June 1, 2009 at 1:36 pm
Most of the destination columns will need to be hard coded. Default values on the table object are not possible. Is there no such object that will provide a zero value, AND avail itself after being assigned?
What am I forgetting here? How else can I skin this cat? Ole DB source object with a hard SELECT, as in...
SELECT
1 as hard_one,
0 as hard_zero,
-1 as hard_negone
UNION
SELECT
1,
0,
-1
UNION ... -- (as many times as needed) just seems clunky as heck
I found another thread that poses this issue. The thread seems to have settled on "you can't do that", but I'm skeptical...
http://www.sqlservercentral.com/Forums/Topic583781-148-1.aspx
thanks in advance SSC!
June 1, 2009 at 1:42 pm
Could you put what you are attempting to accomplish into some context? The SQL you provided will only have 3 rows returneded. The union will eliminate duplicates.
June 1, 2009 at 1:57 pm
sorry Lynn. "UNION ALL" would have the desired effect in that example, but it seems too contrived to be elegant much less efficient.
Destination table has 150 columns.
There is a single source table that will provide values for about 20 of those 150 columns.
The other 130 columns need to be set to 1, 0, or -1.
It seems silly to derive 130 hard coded columns for only 3 different values.
Thanks!
June 1, 2009 at 2:05 pm
Nope, not helping. Still don't see what you are trying to accomplish. You really need to SHOW ME what you are trying to accomplish, not just tell me. I am a visual type person and need to see the problem as well.
June 1, 2009 at 4:32 pm
Greg J (6/1/2009)
sorry Lynn. "UNION ALL" would have the desired effect in that example, but it seems too contrived to be elegant much less efficient.Destination table has 150 columns.
There is a single source table that will provide values for about 20 of those 150 columns.
The other 130 columns need to be set to 1, 0, or -1.
It seems silly to derive 130 hard coded columns for only 3 different values.
Thanks!
Are the various -1s, 0s and 1s fixed for each record?
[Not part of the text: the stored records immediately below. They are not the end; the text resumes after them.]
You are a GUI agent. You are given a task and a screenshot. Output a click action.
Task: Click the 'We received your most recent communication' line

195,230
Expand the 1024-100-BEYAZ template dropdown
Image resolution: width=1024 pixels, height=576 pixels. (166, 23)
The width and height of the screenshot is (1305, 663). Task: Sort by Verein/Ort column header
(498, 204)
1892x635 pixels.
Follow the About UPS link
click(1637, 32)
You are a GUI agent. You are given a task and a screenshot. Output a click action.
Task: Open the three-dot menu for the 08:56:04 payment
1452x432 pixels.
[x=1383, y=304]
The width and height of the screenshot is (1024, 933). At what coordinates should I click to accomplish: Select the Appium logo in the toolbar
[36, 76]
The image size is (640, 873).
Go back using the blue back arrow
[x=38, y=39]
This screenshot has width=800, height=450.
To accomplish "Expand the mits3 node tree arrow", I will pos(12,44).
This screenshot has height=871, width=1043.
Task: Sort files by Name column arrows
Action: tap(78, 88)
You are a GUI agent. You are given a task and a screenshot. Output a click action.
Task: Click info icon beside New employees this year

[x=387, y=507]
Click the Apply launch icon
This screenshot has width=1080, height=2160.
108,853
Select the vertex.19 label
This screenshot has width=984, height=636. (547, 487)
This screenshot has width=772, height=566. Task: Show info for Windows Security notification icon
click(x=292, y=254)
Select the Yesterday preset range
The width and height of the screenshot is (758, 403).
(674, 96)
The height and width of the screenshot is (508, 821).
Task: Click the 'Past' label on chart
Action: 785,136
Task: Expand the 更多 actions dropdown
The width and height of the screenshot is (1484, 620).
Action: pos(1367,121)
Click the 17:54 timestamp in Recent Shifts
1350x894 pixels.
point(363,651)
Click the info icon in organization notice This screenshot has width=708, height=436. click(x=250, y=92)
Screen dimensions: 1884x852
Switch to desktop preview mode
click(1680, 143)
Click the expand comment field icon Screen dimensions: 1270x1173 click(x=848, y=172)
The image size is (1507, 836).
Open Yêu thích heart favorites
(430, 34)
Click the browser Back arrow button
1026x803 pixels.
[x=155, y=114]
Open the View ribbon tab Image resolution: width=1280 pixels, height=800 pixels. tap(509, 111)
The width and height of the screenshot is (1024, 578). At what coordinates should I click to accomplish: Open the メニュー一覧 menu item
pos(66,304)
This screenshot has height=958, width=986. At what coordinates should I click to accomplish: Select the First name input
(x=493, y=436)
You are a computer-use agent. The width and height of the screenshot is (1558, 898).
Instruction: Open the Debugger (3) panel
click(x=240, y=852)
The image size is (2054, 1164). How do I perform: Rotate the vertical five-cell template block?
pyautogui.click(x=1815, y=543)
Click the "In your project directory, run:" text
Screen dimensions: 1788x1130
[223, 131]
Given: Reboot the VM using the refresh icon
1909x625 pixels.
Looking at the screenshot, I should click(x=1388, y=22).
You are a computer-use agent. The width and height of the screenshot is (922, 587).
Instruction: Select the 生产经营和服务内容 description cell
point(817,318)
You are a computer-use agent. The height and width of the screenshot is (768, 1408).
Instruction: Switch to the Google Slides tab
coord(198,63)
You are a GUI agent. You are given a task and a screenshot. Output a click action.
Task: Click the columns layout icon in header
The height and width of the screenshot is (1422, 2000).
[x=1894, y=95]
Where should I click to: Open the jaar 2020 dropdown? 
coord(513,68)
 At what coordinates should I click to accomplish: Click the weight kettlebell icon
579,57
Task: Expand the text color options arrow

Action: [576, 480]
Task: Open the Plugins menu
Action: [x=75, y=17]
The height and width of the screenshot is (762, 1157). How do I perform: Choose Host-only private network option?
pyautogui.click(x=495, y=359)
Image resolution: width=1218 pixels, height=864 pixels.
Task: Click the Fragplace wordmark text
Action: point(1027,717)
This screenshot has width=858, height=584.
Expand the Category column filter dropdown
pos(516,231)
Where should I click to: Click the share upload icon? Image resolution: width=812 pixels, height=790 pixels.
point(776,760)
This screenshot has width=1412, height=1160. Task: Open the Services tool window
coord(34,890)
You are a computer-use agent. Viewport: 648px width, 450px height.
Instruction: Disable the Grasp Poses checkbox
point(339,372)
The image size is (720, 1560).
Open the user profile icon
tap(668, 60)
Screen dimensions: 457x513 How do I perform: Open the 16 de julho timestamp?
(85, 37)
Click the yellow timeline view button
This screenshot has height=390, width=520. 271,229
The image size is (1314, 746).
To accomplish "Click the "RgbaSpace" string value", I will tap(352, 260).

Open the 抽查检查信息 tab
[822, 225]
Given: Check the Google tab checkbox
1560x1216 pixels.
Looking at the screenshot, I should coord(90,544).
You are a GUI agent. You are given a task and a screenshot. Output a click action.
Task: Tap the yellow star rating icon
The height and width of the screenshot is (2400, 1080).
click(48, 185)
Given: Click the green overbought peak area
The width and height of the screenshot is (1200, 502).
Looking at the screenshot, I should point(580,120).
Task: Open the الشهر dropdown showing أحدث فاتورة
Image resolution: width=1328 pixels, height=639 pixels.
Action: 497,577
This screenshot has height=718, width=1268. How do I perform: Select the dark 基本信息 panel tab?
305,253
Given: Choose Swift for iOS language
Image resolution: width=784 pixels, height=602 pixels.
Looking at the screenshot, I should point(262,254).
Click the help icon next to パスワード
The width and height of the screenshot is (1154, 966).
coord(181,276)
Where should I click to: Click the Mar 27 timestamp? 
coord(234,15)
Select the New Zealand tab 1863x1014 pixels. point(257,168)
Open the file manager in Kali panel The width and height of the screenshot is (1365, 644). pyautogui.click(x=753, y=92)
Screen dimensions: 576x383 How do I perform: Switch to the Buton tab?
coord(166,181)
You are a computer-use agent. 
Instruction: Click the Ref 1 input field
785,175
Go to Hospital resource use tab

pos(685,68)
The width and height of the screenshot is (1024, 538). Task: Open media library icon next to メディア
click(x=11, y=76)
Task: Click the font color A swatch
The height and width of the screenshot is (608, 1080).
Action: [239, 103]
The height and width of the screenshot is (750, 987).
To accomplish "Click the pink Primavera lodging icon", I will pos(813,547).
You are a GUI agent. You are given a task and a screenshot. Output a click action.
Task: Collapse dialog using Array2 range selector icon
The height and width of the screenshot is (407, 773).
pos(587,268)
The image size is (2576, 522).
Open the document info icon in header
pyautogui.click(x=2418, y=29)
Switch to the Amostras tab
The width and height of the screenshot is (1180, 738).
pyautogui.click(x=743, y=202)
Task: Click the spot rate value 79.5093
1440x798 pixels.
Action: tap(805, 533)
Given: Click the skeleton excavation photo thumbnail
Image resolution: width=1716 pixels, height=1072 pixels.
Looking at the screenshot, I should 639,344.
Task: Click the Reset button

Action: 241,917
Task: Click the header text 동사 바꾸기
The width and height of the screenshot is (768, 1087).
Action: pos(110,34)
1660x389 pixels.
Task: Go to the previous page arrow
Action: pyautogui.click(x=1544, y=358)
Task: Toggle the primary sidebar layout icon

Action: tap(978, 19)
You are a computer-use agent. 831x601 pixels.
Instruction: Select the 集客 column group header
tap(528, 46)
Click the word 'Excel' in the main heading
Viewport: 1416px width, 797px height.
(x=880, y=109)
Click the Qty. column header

If not, where is this data coming from?
If they aren't, it would be interesting to know what these fields represent. If they are always set to the same number, why not just add default values for them at the table level?
Or could you run the import of the 20 columns and then run a single UPDATE query afterwards to fix the other 130?
The absence of evidence is not evidence of absence.
Martin Rees
You can lead a horse to water, but a pencil must be lead.